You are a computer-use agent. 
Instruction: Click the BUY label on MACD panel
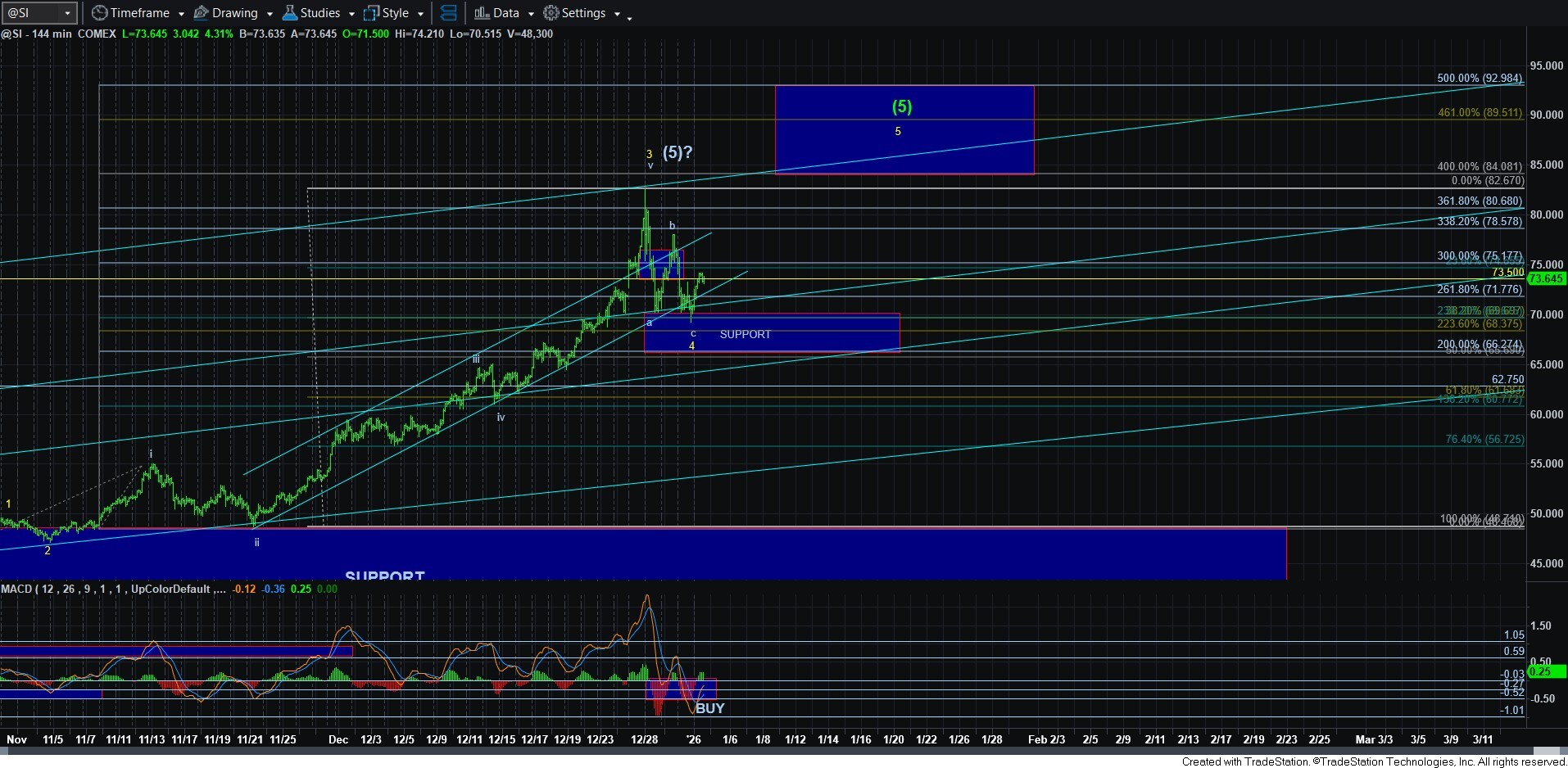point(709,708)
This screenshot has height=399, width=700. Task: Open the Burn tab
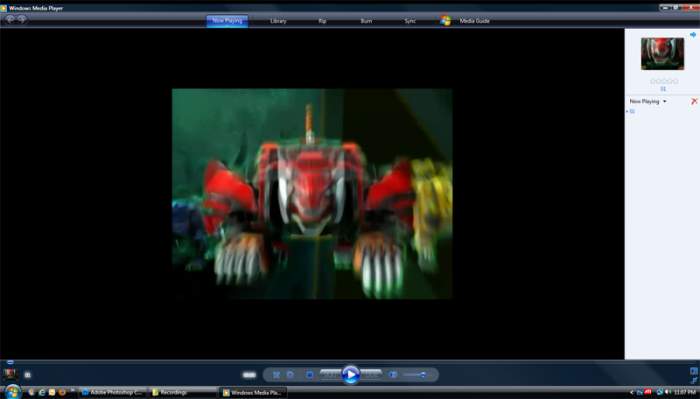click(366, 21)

★ ★ ★

*Directions*. Reproduce the lines above with "Burn" replaced by "Erase" and everything else unchanged, leaving out the pictures.

*Final result*.
You are a computer-use agent. 
Instruction: Click the BUY label on MACD panel
point(709,708)
This screenshot has height=399, width=700. Task: Open the Erase tab
click(366, 21)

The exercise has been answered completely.